Therefore, according to this embodiment, when the flow path unit 1 is adhered to the head case 2 and the amount of the applied adhesive is too large and the surplus adhesive happens to occur, the surplus is used for the adhesive. Since the adhesive is accommodated in the concave portion 27, it is possible to prevent the adhesive from flowing into the control passage 14A, and even if the adhesive does flow, it is possible to minimize the flow disturbance.
[0080]
Further, for example, a diaphragm-side concave portion 24I is arranged near the control passage 24A on the left side in FIG. A portion of the diaphragm side recess 24I facing the control passage 24A is formed substantially parallel to the control passage 24A.
[0081]
That is, the right side surface 24F of the control passage 24A in FIG. 14 and the lower left side surface 24G of the diaphragm side concave portion 24I are disposed substantially parallel to each other.
[0082]
As shown in FIG. 2, the control passage 24A and the diaphragm side concave portion 24I are formed only of the resin thin film 5B by removing the metal thin film 5B of the diaphragm 5 by etching.
[0083]
For this reason, the portions where the control passage 24A and the diaphragm side recess 24I are formed are portions having lower rigidity than other portions around them, and are likely to be wrinkled when a force is applied from the outside.
[0084]
Further, the portion where the control passage 24A and the diaphragm-side concave portion 24I where the wrinkles are easily formed is located close to each other is a portion where the wrinkles are more likely to be generated.
[0085]
Therefore, by arranging the right side surface 24F of the control passage 24A and the lower left side surface 24G of the diaphragm-side concave portion 24I, which are opposite portions of the wrinkle-prone portion, substantially in parallel with each other. In addition, even when a force is applied from the outside, the force is applied evenly without any bias, and wrinkles are hardly generated.
[0086]
By the way, the portion of the diaphragm side concave portion 24I in FIG. 14 where the left side surface 24G is formed is substantially rectangular, and is divided into a substantially triangular shape by an island-shaped bonding projection 24E.
[0087]
That is, the portion of the bonding projection 24E is a portion where the metal thin film 5B of the diaphragm 5 remains without being etched, and both ends of the bonding projection 24E are etched. In the figure, two passages 24H are formed to connect the substantially triangular portion and the substantially trapezoidal diaphragm side recess 24I.
[0088]
Further, when the diaphragm 5 is bonded to, for example, the flow path substrate 4 which is an opening of the pressure generating chamber and the ink storage chamber, the diaphragm 5 is usually bonded by holding down the diaphragm 5 with an instrument or the like. The vibrating plate 5 can be accurately and firmly adhered to the flow path substrate 4 because the projecting protrusion contacts the device or the like.
[0089]
(Modification of Fifth Embodiment)
FIG. 15 is a schematic explanatory view showing a modification of the fifth embodiment. This modified example is different from the fifth embodiment shown in FIG. 14 only in the shape of the bonding projection 24E, and the other parts are common.

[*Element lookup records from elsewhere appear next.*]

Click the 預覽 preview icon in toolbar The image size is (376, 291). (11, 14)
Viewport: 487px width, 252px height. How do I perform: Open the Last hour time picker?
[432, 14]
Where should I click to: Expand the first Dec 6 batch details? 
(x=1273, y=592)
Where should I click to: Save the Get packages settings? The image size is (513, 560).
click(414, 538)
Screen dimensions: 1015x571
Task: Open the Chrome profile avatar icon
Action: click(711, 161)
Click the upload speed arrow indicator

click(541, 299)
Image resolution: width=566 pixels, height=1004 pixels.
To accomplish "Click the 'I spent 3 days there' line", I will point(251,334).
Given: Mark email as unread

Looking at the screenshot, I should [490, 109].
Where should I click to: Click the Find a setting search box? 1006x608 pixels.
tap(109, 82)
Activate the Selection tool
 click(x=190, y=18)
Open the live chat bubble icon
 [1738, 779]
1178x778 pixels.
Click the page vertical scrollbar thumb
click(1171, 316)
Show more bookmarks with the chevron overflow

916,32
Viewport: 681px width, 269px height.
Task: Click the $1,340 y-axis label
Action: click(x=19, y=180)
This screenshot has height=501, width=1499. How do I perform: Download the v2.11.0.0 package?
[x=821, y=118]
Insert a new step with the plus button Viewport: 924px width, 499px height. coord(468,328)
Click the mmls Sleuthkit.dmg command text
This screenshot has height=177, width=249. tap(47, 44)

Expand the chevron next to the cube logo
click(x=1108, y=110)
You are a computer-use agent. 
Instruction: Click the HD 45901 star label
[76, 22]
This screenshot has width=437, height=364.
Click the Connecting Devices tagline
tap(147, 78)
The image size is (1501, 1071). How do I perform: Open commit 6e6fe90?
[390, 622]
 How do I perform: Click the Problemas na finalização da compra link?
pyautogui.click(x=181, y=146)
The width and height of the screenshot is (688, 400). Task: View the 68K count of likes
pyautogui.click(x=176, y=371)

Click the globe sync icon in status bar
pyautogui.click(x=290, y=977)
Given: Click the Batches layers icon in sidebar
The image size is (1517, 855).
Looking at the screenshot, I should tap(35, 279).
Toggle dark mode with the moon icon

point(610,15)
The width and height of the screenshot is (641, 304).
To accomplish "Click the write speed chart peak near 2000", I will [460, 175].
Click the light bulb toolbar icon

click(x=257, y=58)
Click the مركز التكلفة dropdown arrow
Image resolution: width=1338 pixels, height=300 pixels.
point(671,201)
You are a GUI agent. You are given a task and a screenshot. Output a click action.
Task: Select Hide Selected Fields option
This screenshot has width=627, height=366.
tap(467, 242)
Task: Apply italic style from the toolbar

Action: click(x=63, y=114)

Are omitted, and the differences will be mainly described.
[0090]
As shown in FIG. 15, the bonding protrusion 34E of the present modification is different from the bonding protrusion 24E of FIG. 14 in that a plurality of bonding protrusions 34E are finely formed. A passage 34H is formed between the bonding projections 34E.
[0091]
In this modified example, as shown in FIG. 15, four bonding projections 34E and four passages 34H are formed.
[0092]
The bonding projection 34E is formed to have a width of 0.1 mm or less. By reducing the width of the bonding projection 34E in this manner, compliance with the ink storage chamber 9 after bonding to the flow path substrate 4 or the like is less likely to be hindered.
[0093]
In each of the above embodiments, an example is shown in which the present invention is applied to a recording head using the piezoelectric vibrator 6 in the longitudinal vibration mode. However, the present invention is not limited to this, and the piezoelectric vibrator in the flexural vibration mode is used. The present invention can be applied to a recording head in which a heating element for heating ink in a flow path is used as a pressure generating element.
[0094]
Furthermore, in each of the above embodiments, an ink jet recording head using ink which is one of the liquids has been described. However, the recording head used in an image recording apparatus such as a printer and the like are used for manufacturing a color filter such as a liquid crystal display. Material ejecting heads used for forming electrodes such as color material ejecting heads, organic EL displays, FEDs (surface emitting displays), and liquid ejecting heads for ejecting liquids such as biological organic ejecting heads used for biochip manufacturing. It is also possible.
[0095]
【The invention's effect】
As described above, according to the liquid ejecting head of the present invention, since the damper recess is not directly exposed to the atmosphere but intervenes the control passage, the recording head can be stored without being used for a long time. In addition, the evaporation of the water in the liquid in the liquid storage chamber is suppressed by the control passage, and the increase in the viscosity of the liquid in the liquid storage chamber is suppressed. Therefore, when the use is restarted from the long-term storage state, if the normal cleaning operation or the like is performed, the liquid can be normally discharged, and the discharge failure unlike the conventional case hardly occurs. Furthermore, since the control passage is mainly formed, there is no need to install a special additional component, which is advantageous in terms of simplifying the structure.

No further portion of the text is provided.